ABOUT THIS EXERCISE
Leaving out only the pictures, write out all the entries exactly.

DATA SUPPLIED
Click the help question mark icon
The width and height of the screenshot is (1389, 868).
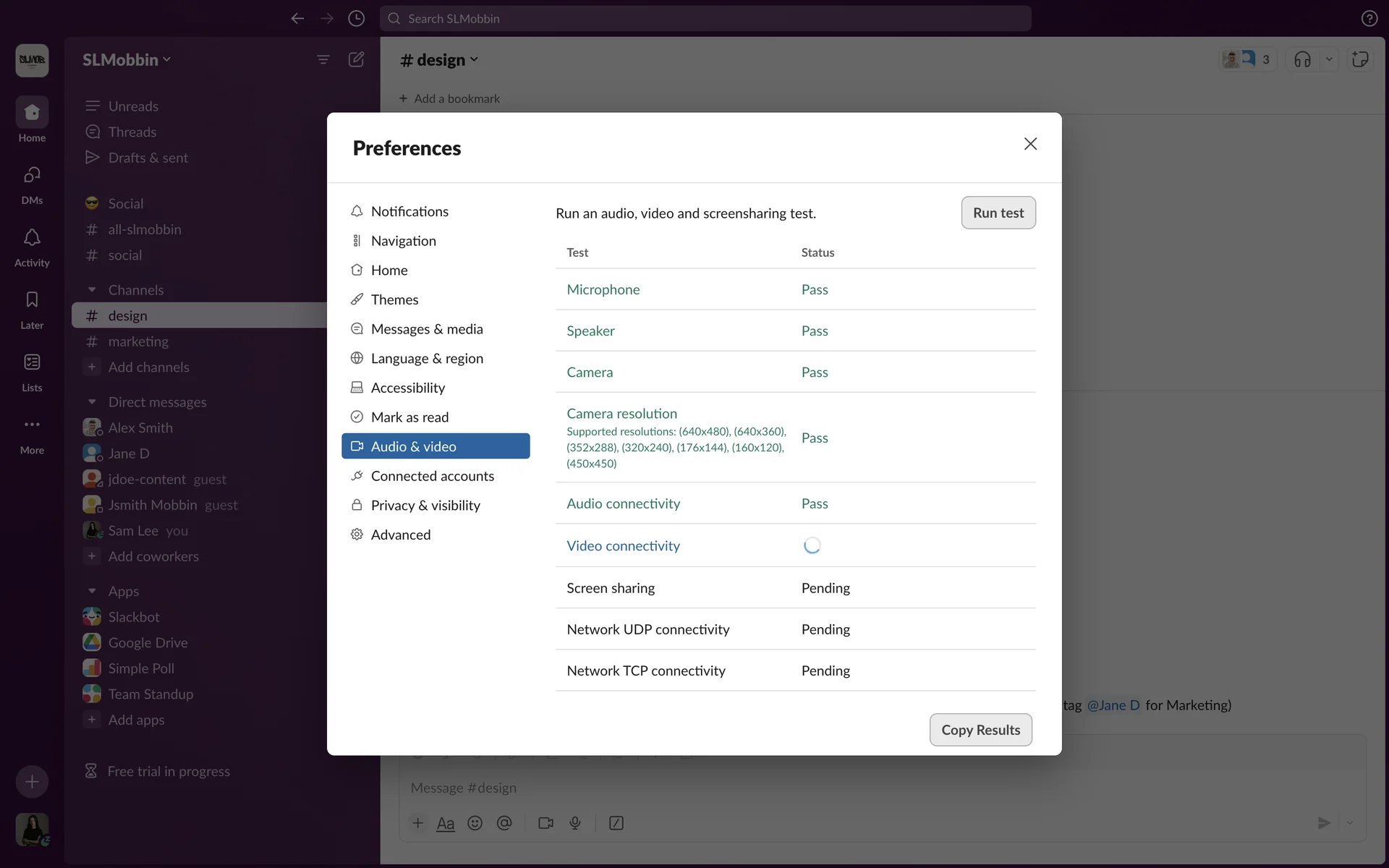tap(1369, 19)
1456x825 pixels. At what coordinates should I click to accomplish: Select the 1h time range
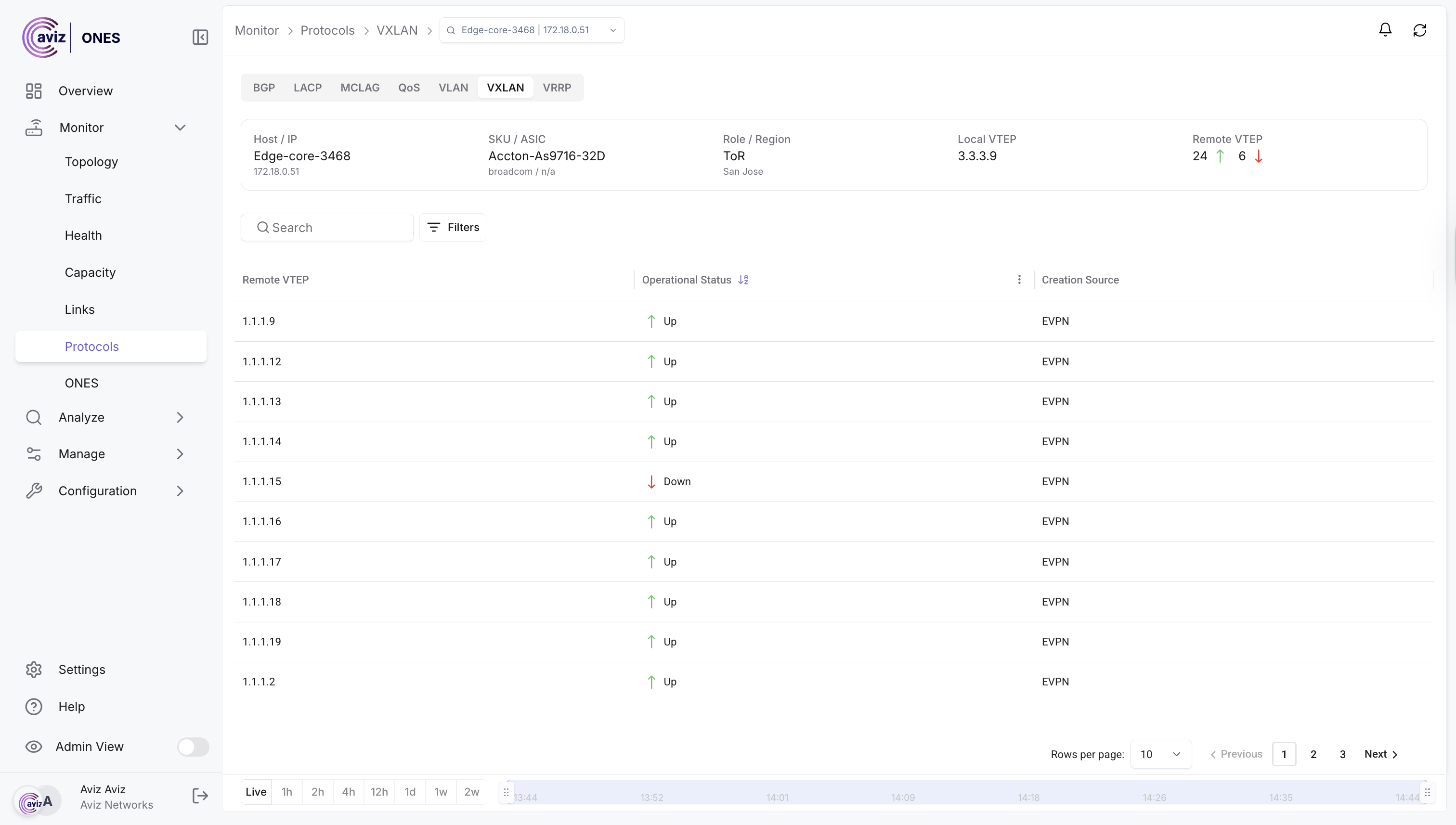pyautogui.click(x=287, y=792)
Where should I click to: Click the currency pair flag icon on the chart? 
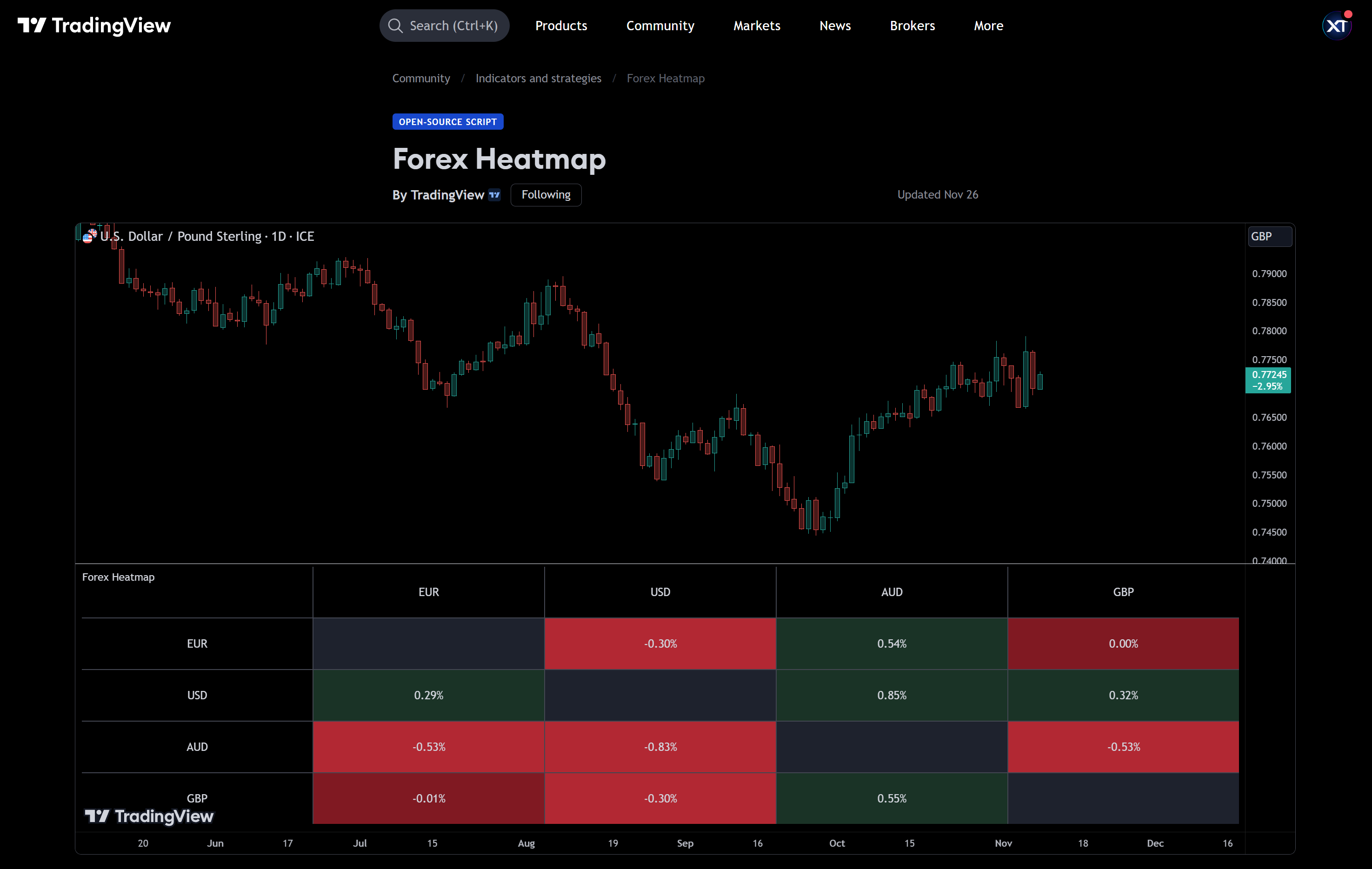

RESPONSE FOR THIS EXERCISE
Click the help question mark icon
The width and height of the screenshot is (1389, 868).
tap(1369, 19)
1456x825 pixels. At what coordinates should I click to accomplish: Select the 1h time range
pyautogui.click(x=287, y=792)
Where should I click to: Click the currency pair flag icon on the chart? 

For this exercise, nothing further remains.